What to expect from the G‑STAR showcase itself
- AION2 playable on both PC and mobile stations, highlighting character customization and the “Ulgrug (or equivalent)” dungeon demo samples NCSoft has signposted. AION2’s November 19 launch is the public anchor for timed content at the show.
- CINDER CITY playable demos emphasizing shooter responsiveness, with NVIDIA Reflex and RTX 50 features promoted in live signage. Expect narrative or campaign vignettes centered on the character “Seven” as part of the exhibitor demo script.
- Developer talks, giveaways and on‑stage sessions supported by RAZER gear and Samsung hardware stations, plus Microsoft‑branded content around Azure use cases and tooling.
Final assessment
NCSoft’s G‑STAR 2025 program is an engineered display of how modern AAA publishers combine hardware PR and cloud partnerships to create a high‑impact presence at major events. The partner list — Samsung, NVIDIA, Intel, Microsoft and RAZER — provides both the narrative (top‑tier visuals, AI‑powered content, and hyperscaler support) and the practical tooling to deliver a high‑quality demo.The strategy’s strengths are clear: optimized demo rigs reduce on‑floor variability, DLSS 4 and RTX 50 promise eye‑catching frame generation, Intel’s NPU allows local AI features, and Microsoft Azure brings scale and enterprise governance. These choices are aligned with industry trends toward hybrid local/cloud AI stacks and are likely to produce an attractive show experience. But important technical and governance questions remain. The most consequential practical risks are latency/determinism for shooter gameplay, the operational cost of cloud AI at scale, and the degree of vendor lock‑in created by deep Azure integration. Furthermore, headline performance claims (such as the reported ~40% mobile FPS uplift on Samsung devices) should be treated cautiously until detailed methodologies and independent benchmark data are published.
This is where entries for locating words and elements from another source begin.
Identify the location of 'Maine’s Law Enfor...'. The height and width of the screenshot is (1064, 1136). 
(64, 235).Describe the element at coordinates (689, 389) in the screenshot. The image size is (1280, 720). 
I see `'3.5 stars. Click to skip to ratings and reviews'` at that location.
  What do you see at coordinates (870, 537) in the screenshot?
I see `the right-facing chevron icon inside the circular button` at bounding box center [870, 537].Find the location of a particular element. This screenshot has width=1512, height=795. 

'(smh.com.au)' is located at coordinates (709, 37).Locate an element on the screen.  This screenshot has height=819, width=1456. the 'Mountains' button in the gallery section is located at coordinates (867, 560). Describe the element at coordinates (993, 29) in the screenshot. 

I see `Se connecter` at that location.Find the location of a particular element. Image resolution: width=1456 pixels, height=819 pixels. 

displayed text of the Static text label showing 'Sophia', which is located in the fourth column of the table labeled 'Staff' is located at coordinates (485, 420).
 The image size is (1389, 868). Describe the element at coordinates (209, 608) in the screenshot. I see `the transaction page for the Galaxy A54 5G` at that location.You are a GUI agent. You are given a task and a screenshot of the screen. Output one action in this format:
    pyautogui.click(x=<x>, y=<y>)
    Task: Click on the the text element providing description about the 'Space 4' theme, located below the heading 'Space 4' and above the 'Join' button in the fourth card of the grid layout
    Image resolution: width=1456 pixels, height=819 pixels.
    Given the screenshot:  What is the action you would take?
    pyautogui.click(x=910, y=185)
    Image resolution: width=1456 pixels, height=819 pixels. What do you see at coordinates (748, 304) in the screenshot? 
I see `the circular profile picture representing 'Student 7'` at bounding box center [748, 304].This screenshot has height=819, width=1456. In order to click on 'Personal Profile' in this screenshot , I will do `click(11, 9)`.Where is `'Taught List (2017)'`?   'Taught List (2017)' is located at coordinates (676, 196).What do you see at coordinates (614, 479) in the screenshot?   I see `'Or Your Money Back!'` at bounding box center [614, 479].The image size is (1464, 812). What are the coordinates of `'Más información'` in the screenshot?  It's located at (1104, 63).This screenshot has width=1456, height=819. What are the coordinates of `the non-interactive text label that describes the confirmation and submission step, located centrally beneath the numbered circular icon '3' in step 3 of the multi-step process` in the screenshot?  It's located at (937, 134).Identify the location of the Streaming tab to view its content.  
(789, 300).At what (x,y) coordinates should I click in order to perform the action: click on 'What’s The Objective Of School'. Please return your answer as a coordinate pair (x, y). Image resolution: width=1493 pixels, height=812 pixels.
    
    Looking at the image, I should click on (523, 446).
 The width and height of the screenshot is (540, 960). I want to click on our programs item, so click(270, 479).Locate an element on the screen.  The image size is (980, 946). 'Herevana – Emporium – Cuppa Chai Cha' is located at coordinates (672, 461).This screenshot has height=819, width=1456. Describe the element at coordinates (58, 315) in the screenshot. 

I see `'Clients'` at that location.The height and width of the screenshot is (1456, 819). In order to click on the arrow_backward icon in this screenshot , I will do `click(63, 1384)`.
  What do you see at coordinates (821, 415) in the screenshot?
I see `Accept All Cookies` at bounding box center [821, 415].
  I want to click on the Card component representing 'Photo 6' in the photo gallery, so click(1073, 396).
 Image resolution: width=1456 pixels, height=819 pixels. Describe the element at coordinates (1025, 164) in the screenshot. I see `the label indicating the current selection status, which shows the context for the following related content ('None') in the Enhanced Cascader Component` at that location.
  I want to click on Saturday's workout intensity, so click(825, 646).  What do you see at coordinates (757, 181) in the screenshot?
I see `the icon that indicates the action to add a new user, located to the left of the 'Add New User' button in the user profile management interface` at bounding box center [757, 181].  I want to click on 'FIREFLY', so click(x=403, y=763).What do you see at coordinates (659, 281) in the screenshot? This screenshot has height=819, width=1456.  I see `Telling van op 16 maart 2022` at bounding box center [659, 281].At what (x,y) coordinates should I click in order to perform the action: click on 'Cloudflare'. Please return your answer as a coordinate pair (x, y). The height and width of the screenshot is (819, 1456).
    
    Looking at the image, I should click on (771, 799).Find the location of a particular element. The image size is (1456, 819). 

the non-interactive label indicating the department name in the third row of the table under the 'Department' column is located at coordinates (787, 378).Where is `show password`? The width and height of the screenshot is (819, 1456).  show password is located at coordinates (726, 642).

For the games industry and WindowsForum readers, NCSoft’s G‑STAR program is a compelling demonstration of where AAA development is headed: premium client hardware working alongside cloud‑native AI pipelines. The immediate payoff will be a polished public reveal and playable demos; the long‑term implication is a continuing shift in engineering priorities toward AI governance, FinOps and hybrid architecture design that studios will need to master for consistent global live‑service operations.
Conclusion: G‑STAR 2025 will be a practical stress test of NCSoft’s claims — not only for how pretty AION2 and CINDER CITY look, but for how robustly NCSoft and its partners manage responsiveness, cost, and content safety in a complex hybrid stack. The booth will likely set a new bar for expo showmanship; whether the lessons there translate into sustainable, responsible engineering practices in production will be the story to watch after the show.